There was also confusion between the hospital and the ambulance service in relation to who was responsible for transfer and transport logistics.



Dr Tracey Cooper, Chief Executive of HIQA, said: "The night of 2 July 2011 resulted in a devastating outcome for Meadhbh - a failed transportation for a liver transplant. It was clear from the findings of our Inquiry that the people involved in attempting to get Meadhbh to London entered into desperate means to try to do so. However, this was in the absence of any organised or managed system, or the required knowledge of logistics to adequately do so."



Ms McGivern from Ballinamore, Co Leitrim was about to board a Coast Guard helicopter in Sligo when she and her parents, Joe and Assumpta, were told they would not make it to King’s College Hospital London before a 2am deadline.



The family had also been told the operation would have to take place quickly because the new liver belonged to a “non-breathing” donor.



But four hours had lapsed since the McGivern family had been offered the life-changing transplant.



Health Minister Dr James Reilly, who called for the HIQA inquiry, said Government departments of health, transport and defence have been tasked with setting up the new 24-hour co-ordination unit along with the Health Service Executive (HSE).
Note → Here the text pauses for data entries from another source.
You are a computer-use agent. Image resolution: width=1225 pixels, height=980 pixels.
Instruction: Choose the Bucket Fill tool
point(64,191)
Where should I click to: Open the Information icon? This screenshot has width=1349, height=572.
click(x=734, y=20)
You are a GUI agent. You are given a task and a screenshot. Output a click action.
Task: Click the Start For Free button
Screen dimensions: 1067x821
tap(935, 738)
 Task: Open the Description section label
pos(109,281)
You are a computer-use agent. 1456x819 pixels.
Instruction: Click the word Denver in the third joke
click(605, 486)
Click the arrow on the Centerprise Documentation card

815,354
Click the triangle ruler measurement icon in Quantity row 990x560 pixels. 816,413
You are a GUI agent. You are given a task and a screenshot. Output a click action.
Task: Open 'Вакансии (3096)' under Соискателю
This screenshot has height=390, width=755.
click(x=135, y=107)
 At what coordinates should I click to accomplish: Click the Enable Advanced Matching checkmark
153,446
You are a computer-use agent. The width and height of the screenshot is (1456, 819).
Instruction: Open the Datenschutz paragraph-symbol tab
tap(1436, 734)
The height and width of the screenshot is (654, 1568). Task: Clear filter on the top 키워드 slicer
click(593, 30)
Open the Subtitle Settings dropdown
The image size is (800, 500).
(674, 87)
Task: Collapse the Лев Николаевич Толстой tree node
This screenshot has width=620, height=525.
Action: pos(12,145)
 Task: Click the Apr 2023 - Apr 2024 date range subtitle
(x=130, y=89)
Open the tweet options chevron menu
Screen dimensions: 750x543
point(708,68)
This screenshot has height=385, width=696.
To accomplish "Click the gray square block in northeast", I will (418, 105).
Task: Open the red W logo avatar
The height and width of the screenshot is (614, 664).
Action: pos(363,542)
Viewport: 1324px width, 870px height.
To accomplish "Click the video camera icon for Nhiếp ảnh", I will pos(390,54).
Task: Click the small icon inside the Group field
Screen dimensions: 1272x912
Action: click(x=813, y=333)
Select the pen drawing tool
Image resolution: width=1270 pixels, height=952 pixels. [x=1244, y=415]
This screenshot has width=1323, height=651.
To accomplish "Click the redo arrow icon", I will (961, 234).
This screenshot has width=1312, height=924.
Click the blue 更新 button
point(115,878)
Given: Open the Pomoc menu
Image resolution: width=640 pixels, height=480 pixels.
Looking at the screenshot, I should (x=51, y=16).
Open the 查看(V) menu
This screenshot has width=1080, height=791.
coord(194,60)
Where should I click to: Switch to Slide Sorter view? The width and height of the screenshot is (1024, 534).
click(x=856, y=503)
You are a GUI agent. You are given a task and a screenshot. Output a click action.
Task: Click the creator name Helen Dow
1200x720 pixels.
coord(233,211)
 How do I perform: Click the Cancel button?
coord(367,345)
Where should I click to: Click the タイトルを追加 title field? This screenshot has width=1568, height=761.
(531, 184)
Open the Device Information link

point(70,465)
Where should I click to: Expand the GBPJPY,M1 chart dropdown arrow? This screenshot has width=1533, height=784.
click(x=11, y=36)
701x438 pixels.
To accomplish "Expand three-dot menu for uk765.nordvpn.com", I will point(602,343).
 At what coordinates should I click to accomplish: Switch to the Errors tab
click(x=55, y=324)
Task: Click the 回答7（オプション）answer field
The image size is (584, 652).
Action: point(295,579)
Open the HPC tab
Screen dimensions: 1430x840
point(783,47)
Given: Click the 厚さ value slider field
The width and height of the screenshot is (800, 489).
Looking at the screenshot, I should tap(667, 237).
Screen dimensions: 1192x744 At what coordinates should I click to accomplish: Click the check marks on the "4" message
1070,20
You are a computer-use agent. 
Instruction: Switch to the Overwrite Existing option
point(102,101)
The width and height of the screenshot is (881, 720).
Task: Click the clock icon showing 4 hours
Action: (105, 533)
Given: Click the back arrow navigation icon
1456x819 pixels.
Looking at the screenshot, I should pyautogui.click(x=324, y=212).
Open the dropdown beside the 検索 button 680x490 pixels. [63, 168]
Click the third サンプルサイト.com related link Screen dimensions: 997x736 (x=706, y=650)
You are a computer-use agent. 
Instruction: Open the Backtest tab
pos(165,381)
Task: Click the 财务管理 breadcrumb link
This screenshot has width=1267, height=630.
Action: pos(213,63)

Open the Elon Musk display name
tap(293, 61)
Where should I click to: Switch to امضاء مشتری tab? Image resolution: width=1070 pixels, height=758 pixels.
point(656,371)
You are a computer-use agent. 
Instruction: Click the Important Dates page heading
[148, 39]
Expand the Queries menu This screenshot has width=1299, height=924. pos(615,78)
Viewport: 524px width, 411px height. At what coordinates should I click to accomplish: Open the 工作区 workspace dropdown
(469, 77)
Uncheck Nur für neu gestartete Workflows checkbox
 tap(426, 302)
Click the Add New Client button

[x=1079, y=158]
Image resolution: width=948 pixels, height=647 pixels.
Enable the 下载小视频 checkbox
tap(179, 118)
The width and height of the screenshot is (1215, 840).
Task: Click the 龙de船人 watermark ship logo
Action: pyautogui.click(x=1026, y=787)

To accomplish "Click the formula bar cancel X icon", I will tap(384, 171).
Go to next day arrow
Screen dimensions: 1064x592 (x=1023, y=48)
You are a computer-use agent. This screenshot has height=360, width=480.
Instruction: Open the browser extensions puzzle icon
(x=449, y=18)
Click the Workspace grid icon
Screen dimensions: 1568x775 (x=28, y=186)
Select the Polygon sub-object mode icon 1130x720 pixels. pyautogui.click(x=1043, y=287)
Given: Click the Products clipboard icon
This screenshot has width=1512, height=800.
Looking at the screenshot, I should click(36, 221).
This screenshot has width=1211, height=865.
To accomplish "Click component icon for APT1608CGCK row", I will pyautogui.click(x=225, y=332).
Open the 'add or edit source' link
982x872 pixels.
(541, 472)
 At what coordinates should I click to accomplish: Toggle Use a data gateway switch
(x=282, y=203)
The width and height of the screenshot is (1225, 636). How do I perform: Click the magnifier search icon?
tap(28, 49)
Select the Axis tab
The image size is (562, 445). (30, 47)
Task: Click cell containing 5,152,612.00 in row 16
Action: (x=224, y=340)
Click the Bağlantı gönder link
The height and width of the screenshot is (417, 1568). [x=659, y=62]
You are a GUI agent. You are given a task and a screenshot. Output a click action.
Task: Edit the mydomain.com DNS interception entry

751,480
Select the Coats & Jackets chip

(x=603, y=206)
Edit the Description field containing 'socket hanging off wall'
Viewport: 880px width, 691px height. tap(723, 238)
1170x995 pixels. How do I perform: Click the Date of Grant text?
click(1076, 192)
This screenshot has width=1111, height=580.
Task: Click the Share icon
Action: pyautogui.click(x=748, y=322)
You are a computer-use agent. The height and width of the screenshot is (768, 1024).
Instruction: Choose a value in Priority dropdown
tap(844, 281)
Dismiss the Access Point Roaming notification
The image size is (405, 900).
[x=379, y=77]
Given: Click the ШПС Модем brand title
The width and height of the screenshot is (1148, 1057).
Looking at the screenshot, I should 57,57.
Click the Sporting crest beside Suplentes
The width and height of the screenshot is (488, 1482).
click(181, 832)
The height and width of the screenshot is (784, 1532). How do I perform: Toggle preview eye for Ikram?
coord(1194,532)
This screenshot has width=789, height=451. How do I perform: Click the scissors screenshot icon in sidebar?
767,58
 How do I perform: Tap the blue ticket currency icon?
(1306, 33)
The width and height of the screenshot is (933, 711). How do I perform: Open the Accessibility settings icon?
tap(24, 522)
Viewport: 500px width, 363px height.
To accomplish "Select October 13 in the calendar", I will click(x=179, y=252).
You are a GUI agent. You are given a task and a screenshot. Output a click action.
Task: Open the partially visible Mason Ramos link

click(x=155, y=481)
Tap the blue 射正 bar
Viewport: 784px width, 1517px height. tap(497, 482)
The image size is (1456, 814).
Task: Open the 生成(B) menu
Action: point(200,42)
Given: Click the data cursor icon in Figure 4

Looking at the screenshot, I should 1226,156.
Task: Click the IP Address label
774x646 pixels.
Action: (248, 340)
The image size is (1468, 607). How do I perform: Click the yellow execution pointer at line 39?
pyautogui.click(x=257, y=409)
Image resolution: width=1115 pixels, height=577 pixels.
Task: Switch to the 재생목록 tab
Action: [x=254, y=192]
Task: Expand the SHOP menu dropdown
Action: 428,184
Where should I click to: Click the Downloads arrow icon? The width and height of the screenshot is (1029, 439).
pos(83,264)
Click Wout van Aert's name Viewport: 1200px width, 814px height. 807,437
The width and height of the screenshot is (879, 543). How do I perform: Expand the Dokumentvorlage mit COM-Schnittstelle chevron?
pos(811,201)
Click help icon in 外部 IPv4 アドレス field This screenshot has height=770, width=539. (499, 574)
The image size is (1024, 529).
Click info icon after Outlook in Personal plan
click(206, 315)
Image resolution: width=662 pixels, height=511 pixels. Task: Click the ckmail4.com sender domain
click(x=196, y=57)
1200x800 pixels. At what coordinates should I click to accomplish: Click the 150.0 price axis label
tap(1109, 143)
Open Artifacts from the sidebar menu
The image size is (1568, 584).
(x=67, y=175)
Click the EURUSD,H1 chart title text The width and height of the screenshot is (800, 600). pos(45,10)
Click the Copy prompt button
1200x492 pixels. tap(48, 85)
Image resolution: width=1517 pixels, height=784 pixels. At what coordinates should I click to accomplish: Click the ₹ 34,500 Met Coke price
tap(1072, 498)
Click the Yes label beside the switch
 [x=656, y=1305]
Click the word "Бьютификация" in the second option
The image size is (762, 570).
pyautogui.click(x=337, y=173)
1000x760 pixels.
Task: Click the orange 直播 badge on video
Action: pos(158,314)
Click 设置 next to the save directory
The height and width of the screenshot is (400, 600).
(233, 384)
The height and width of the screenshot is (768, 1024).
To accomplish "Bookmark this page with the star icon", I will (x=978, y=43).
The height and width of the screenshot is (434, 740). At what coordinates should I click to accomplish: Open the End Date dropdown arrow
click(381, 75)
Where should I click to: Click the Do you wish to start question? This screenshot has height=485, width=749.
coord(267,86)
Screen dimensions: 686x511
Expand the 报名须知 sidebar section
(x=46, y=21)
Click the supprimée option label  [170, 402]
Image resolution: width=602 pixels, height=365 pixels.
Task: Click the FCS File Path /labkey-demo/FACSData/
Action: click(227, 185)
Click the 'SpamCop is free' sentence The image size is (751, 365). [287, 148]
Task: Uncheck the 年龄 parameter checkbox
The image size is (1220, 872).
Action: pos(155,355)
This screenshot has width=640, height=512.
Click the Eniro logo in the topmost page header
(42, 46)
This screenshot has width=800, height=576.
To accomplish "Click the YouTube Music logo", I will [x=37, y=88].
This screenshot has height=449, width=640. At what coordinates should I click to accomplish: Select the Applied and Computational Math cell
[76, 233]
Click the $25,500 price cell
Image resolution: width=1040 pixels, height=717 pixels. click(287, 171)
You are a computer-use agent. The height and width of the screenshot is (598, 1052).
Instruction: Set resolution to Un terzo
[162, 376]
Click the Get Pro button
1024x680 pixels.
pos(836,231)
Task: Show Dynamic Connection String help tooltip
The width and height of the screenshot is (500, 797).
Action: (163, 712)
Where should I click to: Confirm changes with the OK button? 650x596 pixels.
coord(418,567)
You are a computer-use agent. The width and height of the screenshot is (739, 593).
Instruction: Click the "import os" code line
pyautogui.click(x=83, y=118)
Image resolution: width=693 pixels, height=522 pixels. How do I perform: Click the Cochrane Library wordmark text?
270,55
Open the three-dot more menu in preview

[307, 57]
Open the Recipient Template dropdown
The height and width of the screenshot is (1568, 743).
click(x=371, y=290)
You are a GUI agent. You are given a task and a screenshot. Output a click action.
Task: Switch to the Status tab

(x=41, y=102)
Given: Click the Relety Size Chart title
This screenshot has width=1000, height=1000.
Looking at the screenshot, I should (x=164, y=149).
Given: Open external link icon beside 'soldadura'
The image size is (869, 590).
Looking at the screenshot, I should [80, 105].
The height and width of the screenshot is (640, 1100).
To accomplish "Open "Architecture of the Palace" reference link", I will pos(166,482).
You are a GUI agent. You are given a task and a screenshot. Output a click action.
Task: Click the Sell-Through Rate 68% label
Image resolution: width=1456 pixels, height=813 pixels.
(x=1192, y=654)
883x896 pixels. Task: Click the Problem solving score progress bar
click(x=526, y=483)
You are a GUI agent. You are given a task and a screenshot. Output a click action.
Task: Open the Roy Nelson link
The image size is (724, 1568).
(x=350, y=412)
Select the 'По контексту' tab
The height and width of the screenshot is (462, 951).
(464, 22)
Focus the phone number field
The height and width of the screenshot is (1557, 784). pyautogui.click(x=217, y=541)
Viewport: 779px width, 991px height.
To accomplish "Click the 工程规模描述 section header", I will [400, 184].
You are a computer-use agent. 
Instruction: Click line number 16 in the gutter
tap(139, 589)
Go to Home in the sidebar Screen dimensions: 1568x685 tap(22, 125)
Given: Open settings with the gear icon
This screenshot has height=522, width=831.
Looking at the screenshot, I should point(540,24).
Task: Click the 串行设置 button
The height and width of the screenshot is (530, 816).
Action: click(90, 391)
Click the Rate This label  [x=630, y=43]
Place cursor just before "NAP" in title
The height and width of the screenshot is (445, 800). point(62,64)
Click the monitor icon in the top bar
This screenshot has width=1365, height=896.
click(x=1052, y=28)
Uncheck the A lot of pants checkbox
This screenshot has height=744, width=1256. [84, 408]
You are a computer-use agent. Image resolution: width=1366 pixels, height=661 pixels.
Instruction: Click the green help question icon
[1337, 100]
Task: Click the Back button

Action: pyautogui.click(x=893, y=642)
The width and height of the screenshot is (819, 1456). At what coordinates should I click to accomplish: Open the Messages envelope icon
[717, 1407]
"If we are to prevent the sort of devastating outcome that the McGivern family underwent, we need a clear and robust process for the organisation and supply of timely and appropriate transport when donated organs become available," Dr Reilly said.



Dr Reilly said the missed transplant should not happen again and welcomed plans for the new National Aeromedical Co-ordination Group.



"I am confident that it will produce an effective and pragmatic implementation of the report's recommendations, so that, where Irish patients need life-saving transplants that are not available here, they can be confident that they can take up appropriate offers elsewhere," he said.



HIQA warned that it had uncovered an over-the-top focus on the cost of getting a patient to London and who was going to pay.



"The overly administrative focus on the funding and reimbursement of travel and transport diverted attention from the safe and timely transfer of care for patients," the report said.



The McGiverns were alerted by King's Hospital staff at 7.20pm on Saturday that a potential non-heart-beating liver was available.



Several agencies were involved in trying to secure transport - the HSE, the Coast Guard, Department of Transport, the Air Corps and the Emergency Medical Support Services (EMSS).



A catalogue of calls between several agencies and the family appeared to show a breakdown in communications among the teams involved.



The HIQA inquiry found each agency relied on "individual experience of people involved in a process that was inherently risky and logistically challenging because of its complexity and the consequences for children if it went wrong".



The watchdog said that although the system had worked in the past, it was not designed to be reliable.



It highlighted a lack of overall co-ordination of the communication, logistics and deployment of "air ambulance" resources.



Dr Cooper added: "It is imperative that we learn from Meadhbh's experience and take the actions we need to as a State in order to reduce the likelihood of such an incident from occurring again. All of the agencies involved on the night have already made changes to improve the process."



HIQA uncovered three key pieces of information not properly shared among agencies on the night:



:: The type of non-heart-beating donor liver being offered meant that the deadline for surgery was shorter than usual;



:: The latest time Meadhbh was required to arrive at King's;



:: The ETA of the Coast Guard helicopter in London as soon as it was selected as the available and viable air ambulance transport.



Hiqa found a number of factors exacerbated the failures, including a lack of knowledge about the transport of patients by air and precise timelines involved and no checking or re-checking to see if a state jet had been cleared for the flight.



The Air Corps, Coast Guard and other service providers have been asked to support the new 24-hour co-ordination unit.



The HSE has been given one month to develop a plan to meet the 14 recommendations in the report.